### Try it
Give again the lines from the line with "Click the KIT logo" to the last line of the records, exactly and in full. Do not carry over any pictures.

(Stored data entries)
***

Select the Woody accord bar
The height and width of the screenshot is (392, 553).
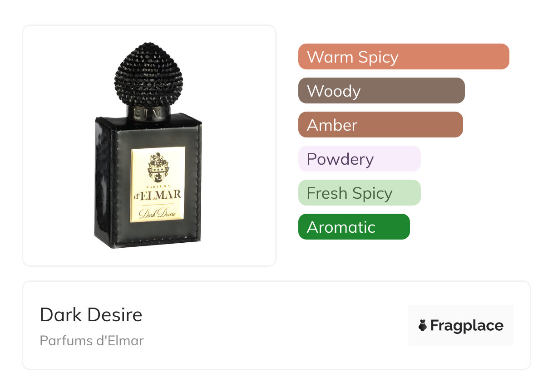pos(381,91)
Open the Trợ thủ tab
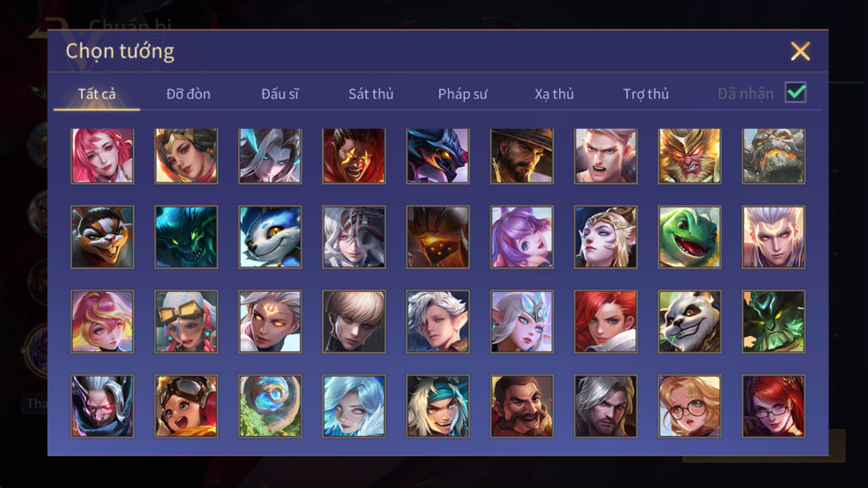The width and height of the screenshot is (868, 488). [646, 94]
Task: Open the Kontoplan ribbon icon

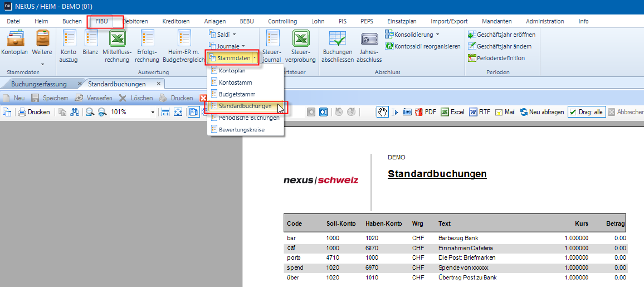Action: click(16, 41)
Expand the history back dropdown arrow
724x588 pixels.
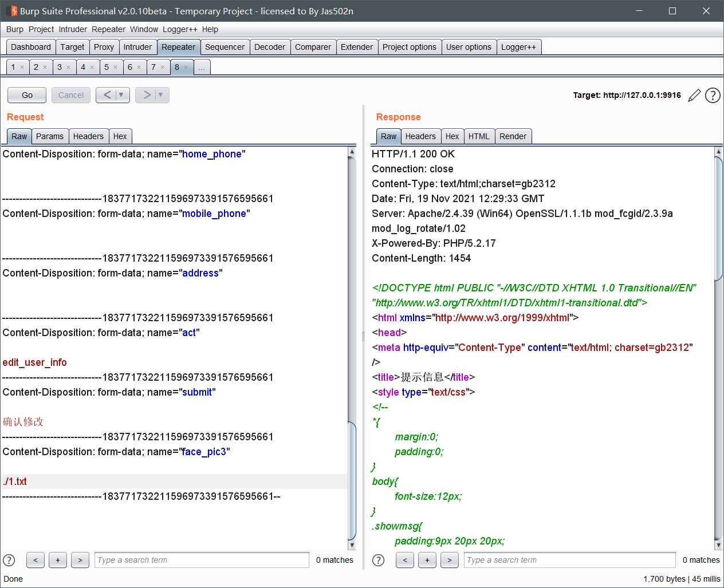121,95
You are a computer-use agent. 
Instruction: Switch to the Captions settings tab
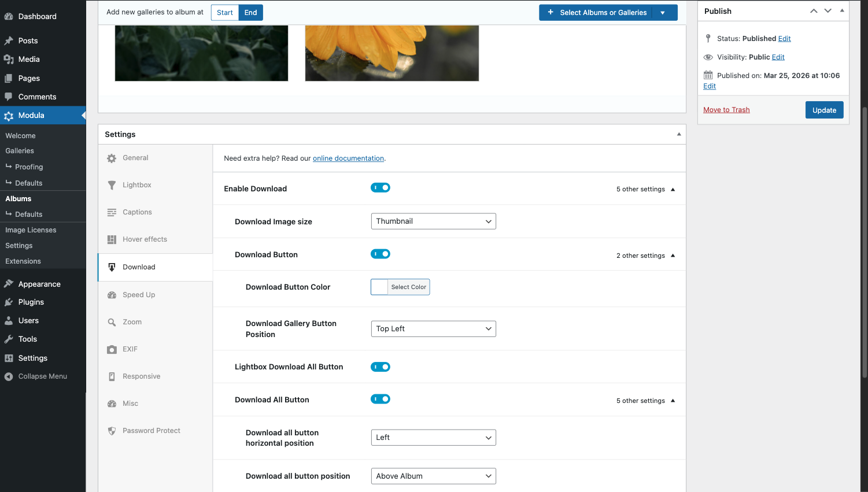(x=137, y=212)
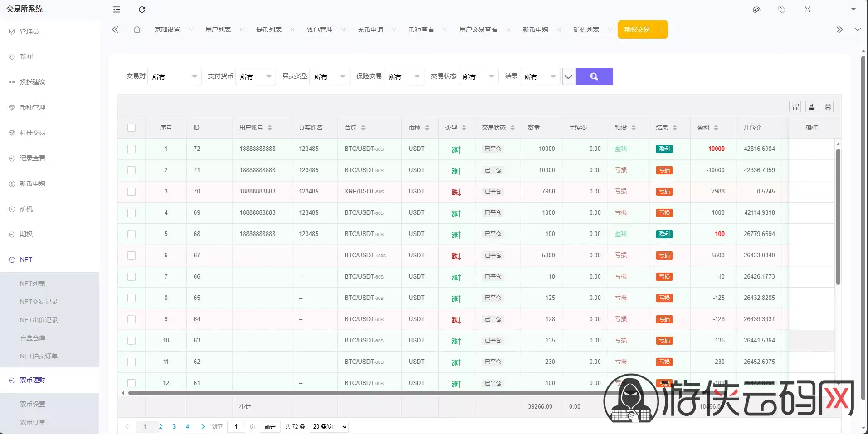Image resolution: width=868 pixels, height=434 pixels.
Task: Open the column filter grid icon
Action: click(x=795, y=107)
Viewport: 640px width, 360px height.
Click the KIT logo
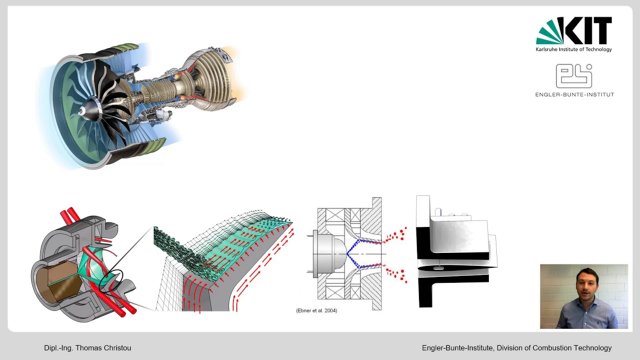click(x=574, y=34)
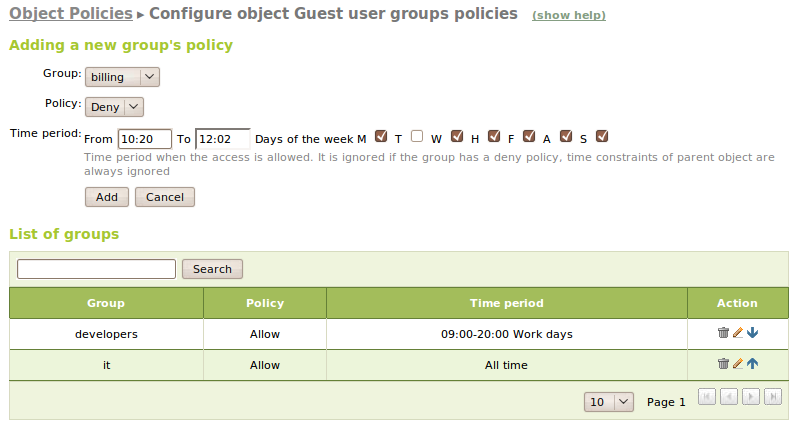
Task: Open the Group dropdown showing billing
Action: [122, 77]
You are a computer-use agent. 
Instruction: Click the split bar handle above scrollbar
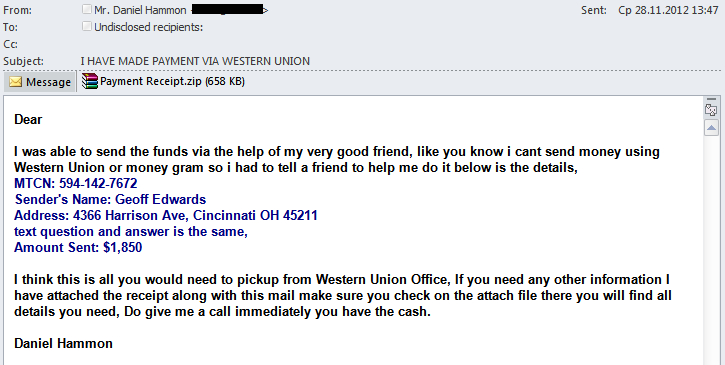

***

### Response to this task
Click the KIT logo
click(x=574, y=34)
Task: Open the Group dropdown showing billing
Action: [122, 77]
You are a computer-use agent. 
Instruction: Click the split bar handle above scrollbar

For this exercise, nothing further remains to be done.